A cerimônia do 8 de Janeiro foi concebida para relembrar os ataques às sedes dos Três Poderes e fazer uma defesa da democracia pelo governo. O evento contará com a participação de ministros, representantes da sociedade civil e movimentos sociais, além de uma mobilização prevista na Praça dos Três Poderes e outras capitais pelo País. A presença de Lula está confirmada no Palácio do Planalto, mas a participação dos chefes do Legislativo segue incerta. Até agora, Motta e Alcolumbre não confirmaram se comparecerão.

Nos bastidores, auxiliares do presidente argumentam que transformar a cerimônia em palco para o veto pode constranger os líderes do Congresso e reduzir a disposição de parlamentares em prestigiar o ato.

O PL da Dosimetria altera critérios de aplicação de pena e, na prática, pode reduzir significativamente o tempo de prisão dos golpistas, incluindo o ex-presidente Jair Bolsonaro (PL), condenado pelo Supremo Tribunal Federal a 27 anos e três meses de prisão.
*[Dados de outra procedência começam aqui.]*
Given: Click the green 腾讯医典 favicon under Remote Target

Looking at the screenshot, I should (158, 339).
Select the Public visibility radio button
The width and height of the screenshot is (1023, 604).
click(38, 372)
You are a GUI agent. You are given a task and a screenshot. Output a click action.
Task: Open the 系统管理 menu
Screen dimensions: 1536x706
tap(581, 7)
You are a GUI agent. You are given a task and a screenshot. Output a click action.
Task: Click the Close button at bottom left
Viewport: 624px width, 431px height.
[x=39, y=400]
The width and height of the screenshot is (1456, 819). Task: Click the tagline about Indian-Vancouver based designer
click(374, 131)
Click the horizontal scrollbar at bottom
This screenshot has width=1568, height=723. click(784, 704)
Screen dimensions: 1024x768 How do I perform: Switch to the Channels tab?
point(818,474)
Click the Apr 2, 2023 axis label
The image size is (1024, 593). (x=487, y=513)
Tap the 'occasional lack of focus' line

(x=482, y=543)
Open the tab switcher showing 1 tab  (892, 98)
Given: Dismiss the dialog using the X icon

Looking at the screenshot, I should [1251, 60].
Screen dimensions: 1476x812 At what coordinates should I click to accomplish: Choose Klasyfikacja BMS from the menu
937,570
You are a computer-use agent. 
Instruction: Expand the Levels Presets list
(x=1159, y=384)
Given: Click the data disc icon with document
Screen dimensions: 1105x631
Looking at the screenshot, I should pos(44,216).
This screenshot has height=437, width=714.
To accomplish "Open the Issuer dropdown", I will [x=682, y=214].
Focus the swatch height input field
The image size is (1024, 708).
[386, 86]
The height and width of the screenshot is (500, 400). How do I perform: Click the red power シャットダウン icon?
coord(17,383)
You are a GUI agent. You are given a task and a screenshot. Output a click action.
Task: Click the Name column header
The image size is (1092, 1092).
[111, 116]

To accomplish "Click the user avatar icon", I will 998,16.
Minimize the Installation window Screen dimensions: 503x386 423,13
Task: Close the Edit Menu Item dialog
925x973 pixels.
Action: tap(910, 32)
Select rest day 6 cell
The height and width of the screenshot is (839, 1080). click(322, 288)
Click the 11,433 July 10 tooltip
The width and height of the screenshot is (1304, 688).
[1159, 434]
Com as novas regras, o período em regime fechado poderia cair para poucos anos, a depender da interpretação da lei.

A decisão final sobre o momento da assinatura do veto deve ser tomada nesta terça-feira 6, após reuniões de Lula com o núcleo político do governo. Mesmo com a pressão para evitar novo atrito com o Congresso, o presidente mantém a intenção de barrar o projeto.